Road to DWP & DWP Music Week
Seperti tahun-tahun sebelumnya, rangkaian Road to DWP telah diadakan beberapa bulan sebelumnya, tidak hanya di berbagai kota di Indonesia tetapi juga di Jepang dan Vietnam—dan mendapat sambutan hangat dari para penonton.
Rangkaian DWP25 resmi dimulai pada 5–10 Desember 2025 melalui DWP Music Week, yang menghadirkan kegiatan kuliner, olahraga, musik, dan kebugaran selama sepuluh hari menjelang, selama, dan setelah festival. Informasi detail mengenai rangkaian acara dapat dilihat di dwpfest.com.
Baca Juga: Awal Mula Ledakan Polemik Royalti, Aturan Musik yang Bikin Pengusaha Matikan Speaker di Cafe
Persiapan Local Heroes
Sebagai local heroes, Adnan Veron, HRBP, dan Sihk ikut membagikan bocoran persiapan mereka.
- Adnan Veron mengatakan persiapannya sudah mencapai 80%. Ia juga akan memperkenalkan sub-genre baru bernama Bassline Bounce, yang akan menjadi bagian dari katalog musiknya mulai 2026.
- HRBP mengaku sedikit gugup karena tahun ini akan tampil solo, namun tetap antusias untuk menampilkan karya yang benar-benar merepresentasikan dirinya. Ia juga akan mempromosikan genre Bassline Bounce melalui set-nya.
- Sihk akan tampil membawakan hardstyle, hardcore, dan hardtechno—genre yang masih relatif baru di Indonesia—dan berjanji menghadirkan pengalaman audio yang intens.
Baca Juga: SMS Fest 2025: Pesta Musik & Piknik Tepi Pantai di Sanur, Bali
Pemilihan Lineup & Kompetisi Global
Terkait pemilihan lineup yang dinilai cukup “Bali-coded”, Sarah menjelaskan bahwa proses scouting sudah dimulai sejak akhir 2024. ISMAYA Live mempertimbangkan antusiasme publik sekaligus berupaya menghadirkan pengalaman baru bagi para pecinta musik elektronik di Indonesia.
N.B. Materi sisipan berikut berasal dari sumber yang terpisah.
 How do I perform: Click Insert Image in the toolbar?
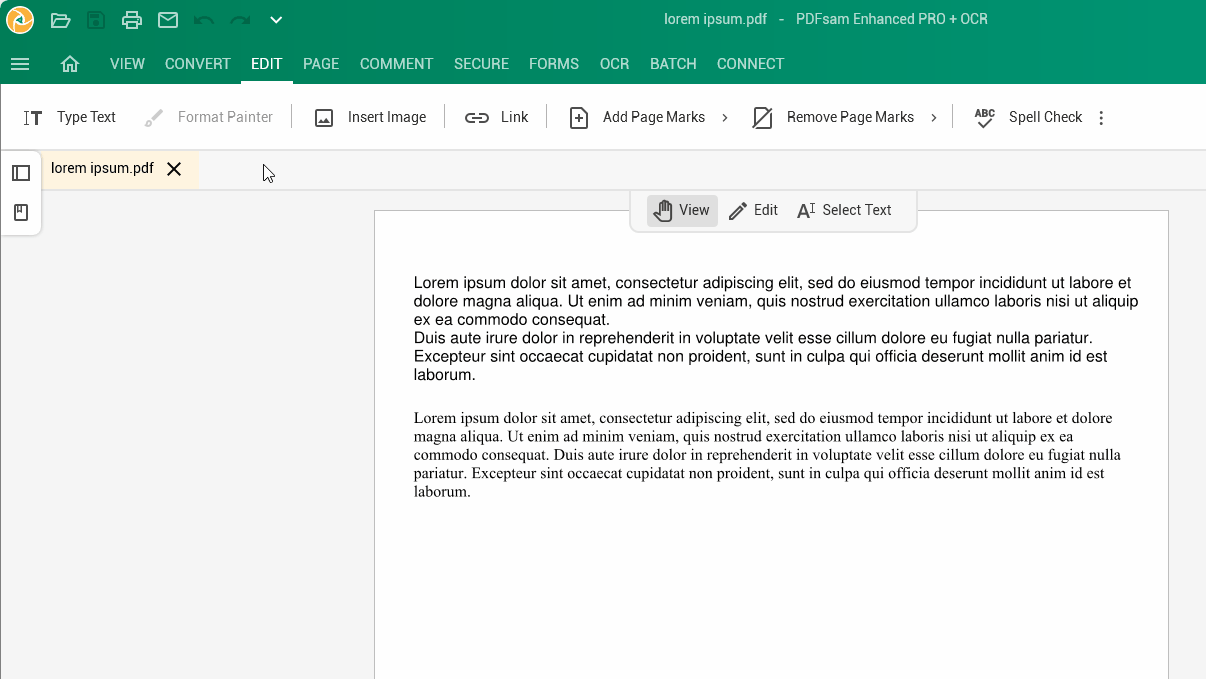370,117
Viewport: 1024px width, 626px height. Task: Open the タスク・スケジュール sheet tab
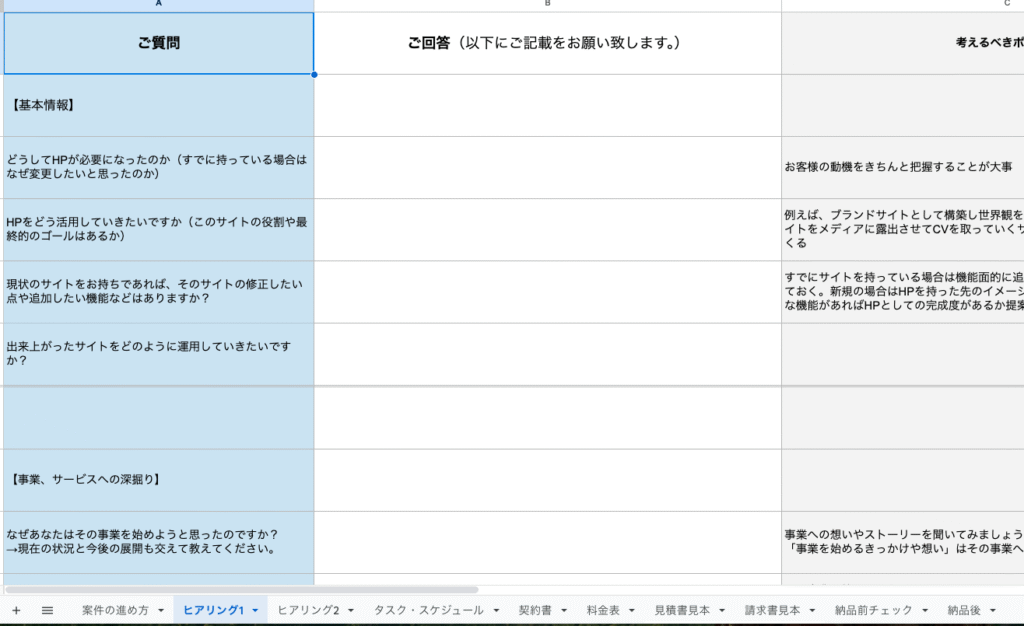click(428, 610)
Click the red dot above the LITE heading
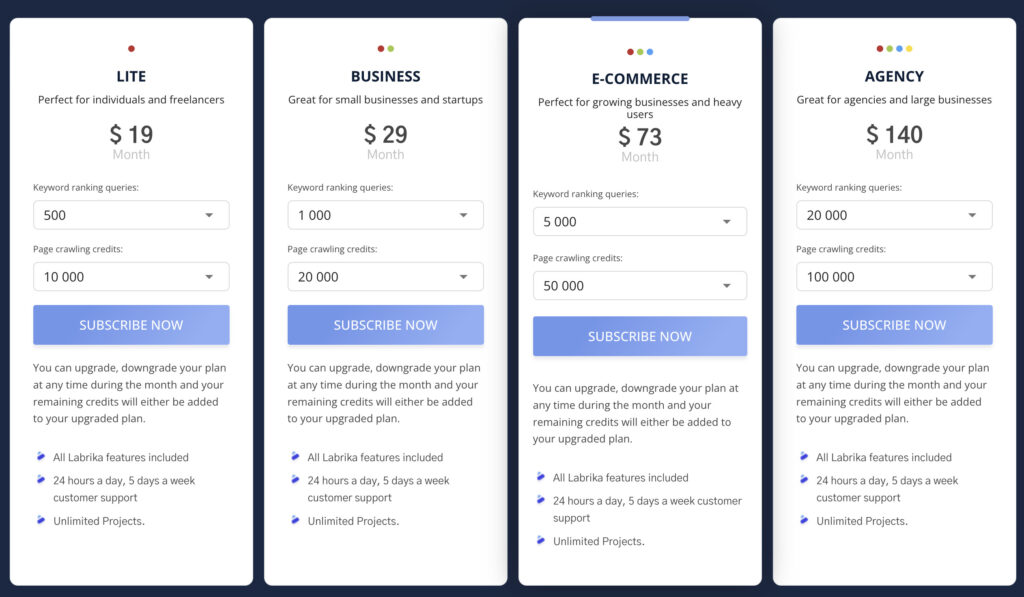 [131, 47]
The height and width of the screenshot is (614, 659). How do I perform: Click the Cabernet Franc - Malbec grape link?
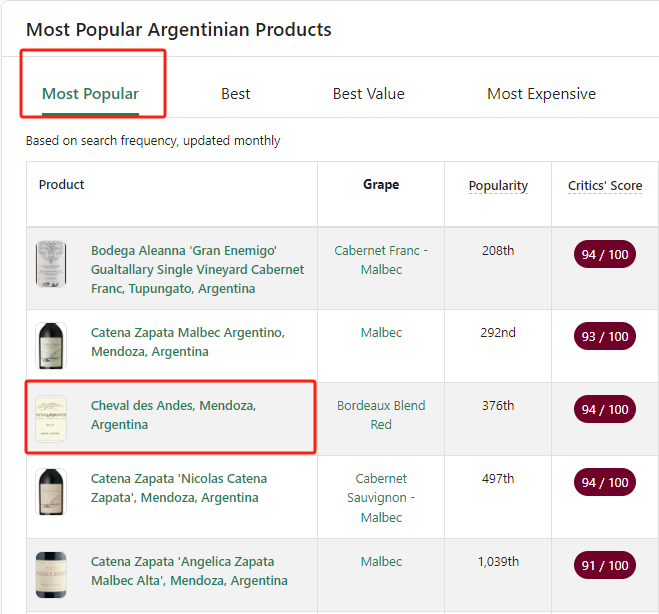tap(380, 260)
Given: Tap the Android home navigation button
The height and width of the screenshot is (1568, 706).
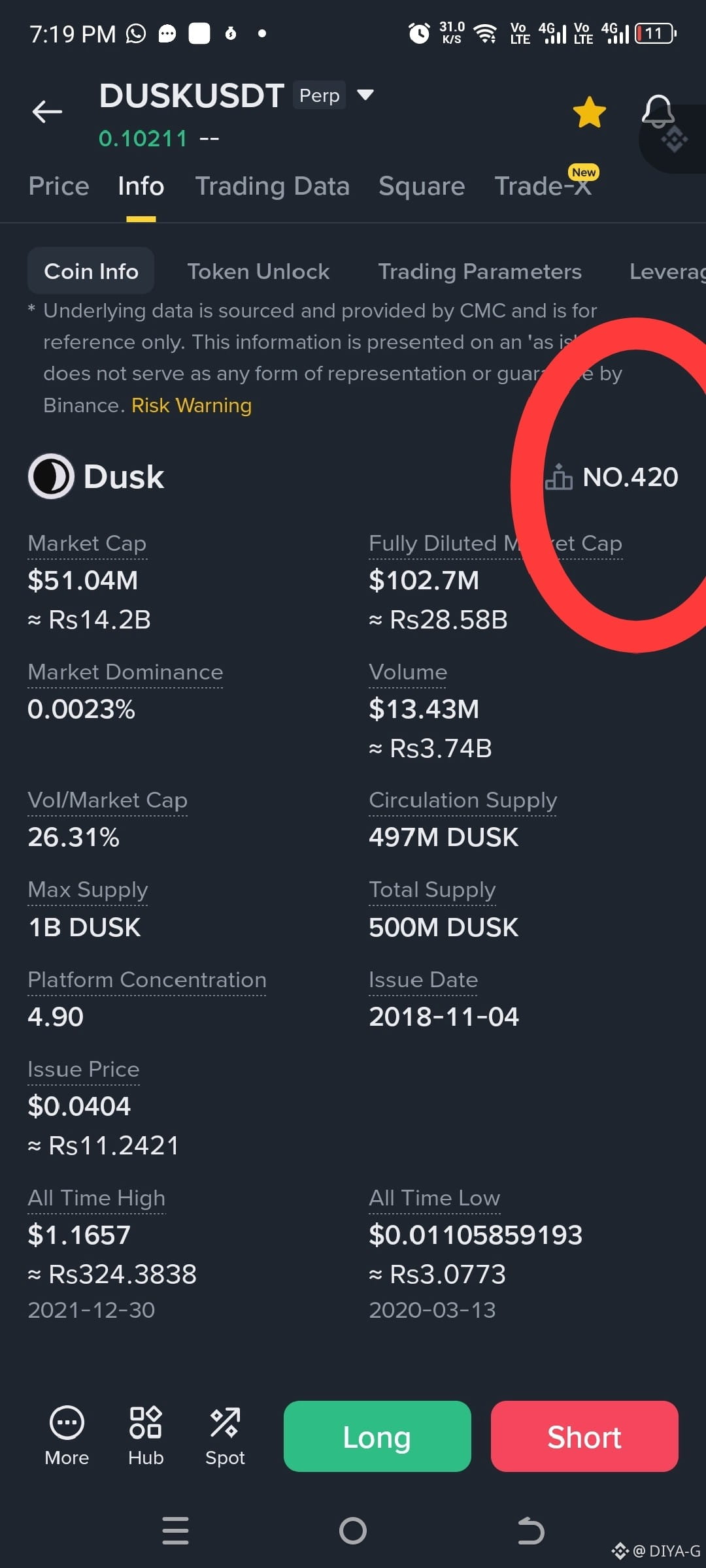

Saat ditanya mengenai rencana Tomorrowland Thailand 2026, yang juga digelar di akhir tahun—periode yang identik dengan DWP—Sarah mengakui bahwa pengumuman tersebut sempat membuat tim merasa gugup. Namun ia melihat kehadiran festival baru sebagai hal positif bagi ekosistem festival. ISMAYA Live memilih untuk tetap fokus menghadirkan pengalaman khas mereka yang menjadi ciri pembeda dan selalu dirindukan oleh penonton.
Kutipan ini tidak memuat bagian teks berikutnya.